Recorded information:
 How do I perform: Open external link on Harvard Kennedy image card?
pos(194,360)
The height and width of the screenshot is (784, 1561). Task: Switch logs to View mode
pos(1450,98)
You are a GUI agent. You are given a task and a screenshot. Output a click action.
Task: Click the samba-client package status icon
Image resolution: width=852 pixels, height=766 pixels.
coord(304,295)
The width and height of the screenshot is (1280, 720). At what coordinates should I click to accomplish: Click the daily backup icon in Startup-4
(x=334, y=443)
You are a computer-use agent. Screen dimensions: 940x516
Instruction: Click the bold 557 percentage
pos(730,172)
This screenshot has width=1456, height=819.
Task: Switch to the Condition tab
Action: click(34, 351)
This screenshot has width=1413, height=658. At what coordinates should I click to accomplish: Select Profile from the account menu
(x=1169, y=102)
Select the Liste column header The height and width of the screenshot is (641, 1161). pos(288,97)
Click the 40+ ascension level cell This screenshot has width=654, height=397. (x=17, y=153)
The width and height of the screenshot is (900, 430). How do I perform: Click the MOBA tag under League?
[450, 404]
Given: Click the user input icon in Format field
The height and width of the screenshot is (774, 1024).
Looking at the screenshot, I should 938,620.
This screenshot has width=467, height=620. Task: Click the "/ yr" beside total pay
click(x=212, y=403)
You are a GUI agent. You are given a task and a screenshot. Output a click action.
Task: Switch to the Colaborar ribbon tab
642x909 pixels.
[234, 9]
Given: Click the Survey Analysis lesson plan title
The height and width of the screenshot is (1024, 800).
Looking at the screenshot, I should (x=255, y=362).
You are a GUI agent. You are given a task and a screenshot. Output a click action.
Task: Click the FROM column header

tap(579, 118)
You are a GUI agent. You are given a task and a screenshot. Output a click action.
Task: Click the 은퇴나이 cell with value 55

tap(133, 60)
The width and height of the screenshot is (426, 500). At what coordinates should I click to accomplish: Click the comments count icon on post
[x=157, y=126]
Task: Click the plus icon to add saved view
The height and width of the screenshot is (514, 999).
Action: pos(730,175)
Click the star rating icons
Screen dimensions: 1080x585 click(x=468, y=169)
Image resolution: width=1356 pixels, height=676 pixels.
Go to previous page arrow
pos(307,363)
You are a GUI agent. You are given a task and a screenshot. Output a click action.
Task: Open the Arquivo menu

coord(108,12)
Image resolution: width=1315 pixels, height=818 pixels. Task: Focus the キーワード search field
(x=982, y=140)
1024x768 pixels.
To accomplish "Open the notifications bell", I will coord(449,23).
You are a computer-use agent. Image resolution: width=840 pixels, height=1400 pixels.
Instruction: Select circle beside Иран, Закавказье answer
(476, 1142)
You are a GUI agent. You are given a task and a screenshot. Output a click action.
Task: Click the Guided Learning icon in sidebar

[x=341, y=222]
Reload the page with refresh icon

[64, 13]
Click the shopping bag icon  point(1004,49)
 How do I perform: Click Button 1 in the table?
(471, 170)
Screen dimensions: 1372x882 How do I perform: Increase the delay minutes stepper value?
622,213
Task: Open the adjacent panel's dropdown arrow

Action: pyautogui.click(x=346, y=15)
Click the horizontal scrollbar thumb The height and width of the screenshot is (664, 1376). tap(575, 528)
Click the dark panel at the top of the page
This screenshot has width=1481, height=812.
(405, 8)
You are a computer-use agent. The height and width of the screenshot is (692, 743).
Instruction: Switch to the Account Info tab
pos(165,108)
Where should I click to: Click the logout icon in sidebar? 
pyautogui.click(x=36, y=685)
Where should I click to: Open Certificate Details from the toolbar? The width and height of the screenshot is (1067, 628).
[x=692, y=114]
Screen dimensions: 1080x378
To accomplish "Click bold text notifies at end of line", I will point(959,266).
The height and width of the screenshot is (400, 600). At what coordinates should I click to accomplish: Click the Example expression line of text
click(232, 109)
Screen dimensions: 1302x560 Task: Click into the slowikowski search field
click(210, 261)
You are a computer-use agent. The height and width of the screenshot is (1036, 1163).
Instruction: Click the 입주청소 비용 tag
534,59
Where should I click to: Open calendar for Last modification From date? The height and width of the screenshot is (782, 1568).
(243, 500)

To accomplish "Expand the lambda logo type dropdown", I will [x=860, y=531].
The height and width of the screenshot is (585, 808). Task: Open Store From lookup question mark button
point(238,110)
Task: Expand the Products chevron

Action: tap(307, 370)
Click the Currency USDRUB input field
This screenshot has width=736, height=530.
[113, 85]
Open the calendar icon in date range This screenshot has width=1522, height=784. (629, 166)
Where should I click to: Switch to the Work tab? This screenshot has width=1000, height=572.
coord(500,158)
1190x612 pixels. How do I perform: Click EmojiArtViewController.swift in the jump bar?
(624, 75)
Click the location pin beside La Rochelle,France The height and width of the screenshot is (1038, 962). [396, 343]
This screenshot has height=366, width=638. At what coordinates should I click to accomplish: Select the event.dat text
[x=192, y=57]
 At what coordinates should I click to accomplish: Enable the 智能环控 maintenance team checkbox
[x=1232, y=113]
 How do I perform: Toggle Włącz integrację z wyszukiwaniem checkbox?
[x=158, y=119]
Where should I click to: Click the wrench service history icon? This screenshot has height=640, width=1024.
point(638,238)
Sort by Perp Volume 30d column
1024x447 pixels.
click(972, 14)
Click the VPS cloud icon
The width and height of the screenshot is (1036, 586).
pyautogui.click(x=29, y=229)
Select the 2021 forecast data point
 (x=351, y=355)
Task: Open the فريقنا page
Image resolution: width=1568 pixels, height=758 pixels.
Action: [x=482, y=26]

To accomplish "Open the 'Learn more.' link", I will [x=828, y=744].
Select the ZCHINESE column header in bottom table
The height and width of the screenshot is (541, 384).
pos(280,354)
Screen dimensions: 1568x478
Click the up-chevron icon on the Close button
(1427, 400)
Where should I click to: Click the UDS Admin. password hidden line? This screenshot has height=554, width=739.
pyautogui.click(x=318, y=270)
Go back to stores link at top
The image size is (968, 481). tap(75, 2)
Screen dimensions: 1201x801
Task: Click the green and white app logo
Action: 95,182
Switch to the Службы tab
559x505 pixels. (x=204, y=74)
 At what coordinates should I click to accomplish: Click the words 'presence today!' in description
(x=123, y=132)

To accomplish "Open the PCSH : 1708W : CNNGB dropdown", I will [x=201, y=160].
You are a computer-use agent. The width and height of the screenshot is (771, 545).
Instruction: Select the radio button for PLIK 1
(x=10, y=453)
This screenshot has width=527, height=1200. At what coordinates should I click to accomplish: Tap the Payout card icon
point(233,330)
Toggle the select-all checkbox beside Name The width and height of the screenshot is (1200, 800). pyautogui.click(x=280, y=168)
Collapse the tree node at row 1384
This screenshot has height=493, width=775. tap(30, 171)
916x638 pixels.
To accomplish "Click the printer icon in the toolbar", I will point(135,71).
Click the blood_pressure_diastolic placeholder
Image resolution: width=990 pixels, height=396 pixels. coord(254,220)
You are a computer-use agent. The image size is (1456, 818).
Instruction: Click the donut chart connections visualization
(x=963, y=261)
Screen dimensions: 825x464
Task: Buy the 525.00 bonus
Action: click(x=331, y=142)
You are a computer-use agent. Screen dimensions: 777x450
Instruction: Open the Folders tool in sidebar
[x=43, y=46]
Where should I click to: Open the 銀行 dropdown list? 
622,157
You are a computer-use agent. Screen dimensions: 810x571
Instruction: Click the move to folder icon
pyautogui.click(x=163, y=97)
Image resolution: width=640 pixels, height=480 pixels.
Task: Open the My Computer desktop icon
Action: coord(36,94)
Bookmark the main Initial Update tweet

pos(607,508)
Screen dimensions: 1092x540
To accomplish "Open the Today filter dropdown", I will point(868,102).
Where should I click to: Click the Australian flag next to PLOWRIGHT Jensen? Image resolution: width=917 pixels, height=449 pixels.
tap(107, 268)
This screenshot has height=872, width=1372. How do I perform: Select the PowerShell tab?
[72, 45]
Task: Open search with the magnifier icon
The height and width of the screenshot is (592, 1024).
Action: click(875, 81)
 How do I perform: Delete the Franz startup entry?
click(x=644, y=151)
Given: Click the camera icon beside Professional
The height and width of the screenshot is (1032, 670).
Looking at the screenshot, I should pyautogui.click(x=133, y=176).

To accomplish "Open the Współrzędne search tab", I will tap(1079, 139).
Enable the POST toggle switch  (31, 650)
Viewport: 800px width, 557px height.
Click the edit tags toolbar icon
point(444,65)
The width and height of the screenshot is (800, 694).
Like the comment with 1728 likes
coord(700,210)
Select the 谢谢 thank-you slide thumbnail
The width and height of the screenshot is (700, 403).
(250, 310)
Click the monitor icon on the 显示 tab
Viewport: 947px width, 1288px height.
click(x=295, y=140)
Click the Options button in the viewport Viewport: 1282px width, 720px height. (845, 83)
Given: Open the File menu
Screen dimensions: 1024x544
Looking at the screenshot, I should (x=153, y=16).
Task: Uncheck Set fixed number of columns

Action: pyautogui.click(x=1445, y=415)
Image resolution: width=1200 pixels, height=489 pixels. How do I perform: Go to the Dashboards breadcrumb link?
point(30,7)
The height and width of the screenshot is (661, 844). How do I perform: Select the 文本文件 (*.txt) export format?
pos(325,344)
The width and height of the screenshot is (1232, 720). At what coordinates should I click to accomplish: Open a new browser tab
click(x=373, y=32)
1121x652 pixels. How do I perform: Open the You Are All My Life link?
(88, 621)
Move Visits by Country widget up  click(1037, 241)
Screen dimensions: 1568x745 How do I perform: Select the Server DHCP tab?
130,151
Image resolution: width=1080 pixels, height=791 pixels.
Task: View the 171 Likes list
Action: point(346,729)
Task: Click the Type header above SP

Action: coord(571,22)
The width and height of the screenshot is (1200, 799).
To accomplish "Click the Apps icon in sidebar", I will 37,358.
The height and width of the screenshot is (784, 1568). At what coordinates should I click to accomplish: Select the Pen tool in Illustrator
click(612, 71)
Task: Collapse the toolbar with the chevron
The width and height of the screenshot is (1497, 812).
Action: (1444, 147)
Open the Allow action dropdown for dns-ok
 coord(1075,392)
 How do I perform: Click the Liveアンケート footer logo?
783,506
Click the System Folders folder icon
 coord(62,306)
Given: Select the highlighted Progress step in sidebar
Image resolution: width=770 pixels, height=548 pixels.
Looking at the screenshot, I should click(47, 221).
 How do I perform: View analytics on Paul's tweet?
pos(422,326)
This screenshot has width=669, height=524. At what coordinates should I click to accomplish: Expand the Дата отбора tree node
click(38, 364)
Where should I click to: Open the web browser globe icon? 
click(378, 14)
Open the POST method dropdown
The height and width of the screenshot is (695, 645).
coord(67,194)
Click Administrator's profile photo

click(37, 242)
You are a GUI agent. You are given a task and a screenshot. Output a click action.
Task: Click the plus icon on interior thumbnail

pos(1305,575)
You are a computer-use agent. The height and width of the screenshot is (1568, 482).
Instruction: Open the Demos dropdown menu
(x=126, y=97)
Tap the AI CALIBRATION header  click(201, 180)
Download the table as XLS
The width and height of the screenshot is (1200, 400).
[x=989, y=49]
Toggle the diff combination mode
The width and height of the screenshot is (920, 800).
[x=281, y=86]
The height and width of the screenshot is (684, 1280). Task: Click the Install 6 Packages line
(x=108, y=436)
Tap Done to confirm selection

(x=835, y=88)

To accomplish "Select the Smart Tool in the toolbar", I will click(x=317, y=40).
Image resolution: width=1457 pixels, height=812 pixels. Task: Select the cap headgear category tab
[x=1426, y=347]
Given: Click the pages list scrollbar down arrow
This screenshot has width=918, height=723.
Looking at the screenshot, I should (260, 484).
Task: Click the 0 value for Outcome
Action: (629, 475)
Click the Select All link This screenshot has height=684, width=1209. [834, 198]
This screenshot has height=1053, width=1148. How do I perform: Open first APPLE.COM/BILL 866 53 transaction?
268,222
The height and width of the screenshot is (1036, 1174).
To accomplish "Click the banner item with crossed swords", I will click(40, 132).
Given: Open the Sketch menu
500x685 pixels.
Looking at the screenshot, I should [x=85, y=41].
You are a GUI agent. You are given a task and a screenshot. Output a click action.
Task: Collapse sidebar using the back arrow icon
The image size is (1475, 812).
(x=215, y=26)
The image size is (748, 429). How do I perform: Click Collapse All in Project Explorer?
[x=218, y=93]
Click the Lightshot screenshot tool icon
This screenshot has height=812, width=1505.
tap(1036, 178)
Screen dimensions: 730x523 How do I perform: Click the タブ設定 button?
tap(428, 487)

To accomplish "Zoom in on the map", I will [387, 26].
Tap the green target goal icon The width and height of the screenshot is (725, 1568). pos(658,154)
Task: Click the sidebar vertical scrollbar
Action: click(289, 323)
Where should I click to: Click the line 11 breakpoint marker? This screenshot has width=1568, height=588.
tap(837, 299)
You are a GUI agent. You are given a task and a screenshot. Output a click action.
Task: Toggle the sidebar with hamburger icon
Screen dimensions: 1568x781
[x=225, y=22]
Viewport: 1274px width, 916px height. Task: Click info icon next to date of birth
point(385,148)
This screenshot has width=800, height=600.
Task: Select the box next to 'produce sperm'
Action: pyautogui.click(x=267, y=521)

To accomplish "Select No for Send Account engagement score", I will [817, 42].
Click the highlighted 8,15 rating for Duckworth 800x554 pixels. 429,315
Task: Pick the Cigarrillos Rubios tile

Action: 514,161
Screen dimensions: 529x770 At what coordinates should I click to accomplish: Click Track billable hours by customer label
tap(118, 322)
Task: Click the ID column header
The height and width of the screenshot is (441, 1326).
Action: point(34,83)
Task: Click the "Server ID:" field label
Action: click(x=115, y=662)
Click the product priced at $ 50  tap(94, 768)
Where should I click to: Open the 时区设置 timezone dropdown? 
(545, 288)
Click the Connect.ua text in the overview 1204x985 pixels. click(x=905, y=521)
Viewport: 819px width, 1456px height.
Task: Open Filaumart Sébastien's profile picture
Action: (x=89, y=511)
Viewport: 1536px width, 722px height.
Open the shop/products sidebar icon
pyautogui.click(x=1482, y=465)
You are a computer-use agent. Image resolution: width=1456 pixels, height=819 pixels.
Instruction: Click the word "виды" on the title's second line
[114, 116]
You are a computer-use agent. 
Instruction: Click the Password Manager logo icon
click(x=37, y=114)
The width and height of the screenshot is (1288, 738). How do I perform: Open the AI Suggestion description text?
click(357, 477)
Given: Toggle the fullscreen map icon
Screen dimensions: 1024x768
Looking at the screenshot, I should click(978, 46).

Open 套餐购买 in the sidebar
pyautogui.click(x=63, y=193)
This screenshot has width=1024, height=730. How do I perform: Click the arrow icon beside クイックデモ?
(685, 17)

Task goal:
Once you find the line containing "Task: Click the samba-client", stop: reproduce exactly that line and every line of the data before it, and nothing else.

Exercise result:
 How do I perform: Open external link on Harvard Kennedy image card?
pos(194,360)
The height and width of the screenshot is (784, 1561). Task: Switch logs to View mode
pos(1450,98)
You are a GUI agent. You are given a task and a screenshot. Output a click action.
Task: Click the samba-client package status icon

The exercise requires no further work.